Start of Material for this exercise
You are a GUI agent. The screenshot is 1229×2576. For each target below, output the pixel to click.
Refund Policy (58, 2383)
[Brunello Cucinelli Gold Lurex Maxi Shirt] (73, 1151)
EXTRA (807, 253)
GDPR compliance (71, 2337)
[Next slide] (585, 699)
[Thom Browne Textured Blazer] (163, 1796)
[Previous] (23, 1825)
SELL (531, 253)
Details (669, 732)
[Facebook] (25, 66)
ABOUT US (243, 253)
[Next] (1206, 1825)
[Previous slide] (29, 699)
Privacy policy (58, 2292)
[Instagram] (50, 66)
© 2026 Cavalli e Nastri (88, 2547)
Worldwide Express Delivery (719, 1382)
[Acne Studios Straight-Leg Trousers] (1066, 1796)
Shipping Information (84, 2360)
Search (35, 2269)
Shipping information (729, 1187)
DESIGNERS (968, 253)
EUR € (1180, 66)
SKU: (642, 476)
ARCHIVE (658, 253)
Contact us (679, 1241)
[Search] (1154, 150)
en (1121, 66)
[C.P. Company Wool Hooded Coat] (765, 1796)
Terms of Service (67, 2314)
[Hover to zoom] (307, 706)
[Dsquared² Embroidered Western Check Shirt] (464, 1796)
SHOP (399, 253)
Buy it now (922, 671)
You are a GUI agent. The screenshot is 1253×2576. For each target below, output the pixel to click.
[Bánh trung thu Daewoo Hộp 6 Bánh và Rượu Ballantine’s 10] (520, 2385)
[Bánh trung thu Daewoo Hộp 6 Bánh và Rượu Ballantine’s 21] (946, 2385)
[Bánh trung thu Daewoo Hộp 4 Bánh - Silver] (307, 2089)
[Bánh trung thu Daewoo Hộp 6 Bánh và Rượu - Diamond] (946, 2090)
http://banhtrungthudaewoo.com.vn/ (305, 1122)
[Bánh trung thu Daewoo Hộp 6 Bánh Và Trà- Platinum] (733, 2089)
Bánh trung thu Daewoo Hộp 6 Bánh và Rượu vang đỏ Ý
End of Material for this exercise
§ **Directions**
In the material above, transcribe exactly the lines beginning at the one with "[Facebook] (25, 66)" and ending at the one with "Terms of Service (67, 2314)", both included.

§ **Your response**
[Facebook] (25, 66)
ABOUT US (243, 253)
[Next] (1206, 1825)
[Previous slide] (29, 699)
Privacy policy (58, 2292)
[Instagram] (50, 66)
© 2026 Cavalli e Nastri (88, 2547)
Worldwide Express Delivery (719, 1382)
[Acne Studios Straight-Leg Trousers] (1066, 1796)
Shipping Information (84, 2360)
Search (35, 2269)
Shipping information (729, 1187)
DESIGNERS (968, 253)
EUR € (1180, 66)
SKU: (642, 476)
ARCHIVE (658, 253)
Contact us (679, 1241)
[Search] (1154, 150)
en (1121, 66)
[C.P. Company Wool Hooded Coat] (765, 1796)
Terms of Service (67, 2314)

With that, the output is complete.